I don't understand (3) but I agree that (1) and (2) are key points. In
many - nearly all - circumstances just overwriting slot->tts_values is
unsafe and will cause problems. To make this work, we've got to find
some way of doing this that is compatible with general design of
TupleTableSlot, and I think in that API, just about the only time you
can touch slot->tts_values is when you're trying to populate a virtual
slot. But often we'll have some other kind of slot. And even if we do
have a virtual slot, I think you're only allowed to manipulate
slot->tts_values up until you call ExecStoreVirtualTuple.
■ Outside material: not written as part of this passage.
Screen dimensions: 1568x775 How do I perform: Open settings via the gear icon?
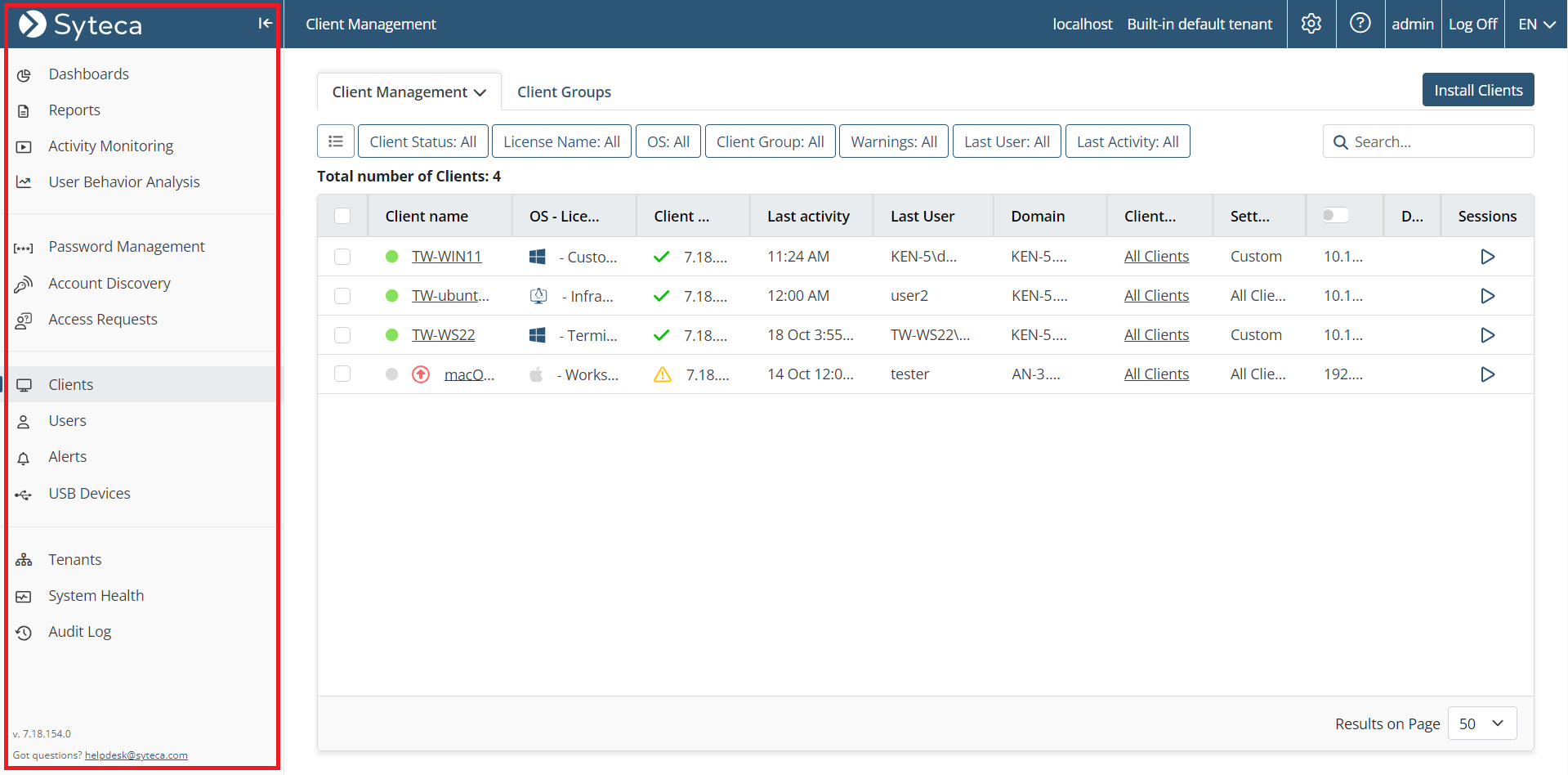1311,24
That's why I mentioned using something temporary. You could legally
(a) materialize the existing slot, (b) create a new virtual slot, (c)
copy over the tts_values and tts_isnull arrays, (c) detoast any datums
you like from tts_values and store the new datums back into the array,
(d) call ExecStoreVirtualTuple, and then (e) use the new slot in place
of the original one. That would avoid repeated detoasting, but it
would also have a bunch of overhead. Having to fully materialize the
existing slot is a cost that you wouldn't always need to pay if you
didn't do this, but you have to do it to make this work. Creating the
new virtual slot costs something. Copying the arrays costs something.
Detoasting costs quite a lot potentially, if you don't end up using
the values. If you end up needing a heap tuple representation of the
slot, you're going to now have to make a new one rather than just
using the one that came straight from the buffer.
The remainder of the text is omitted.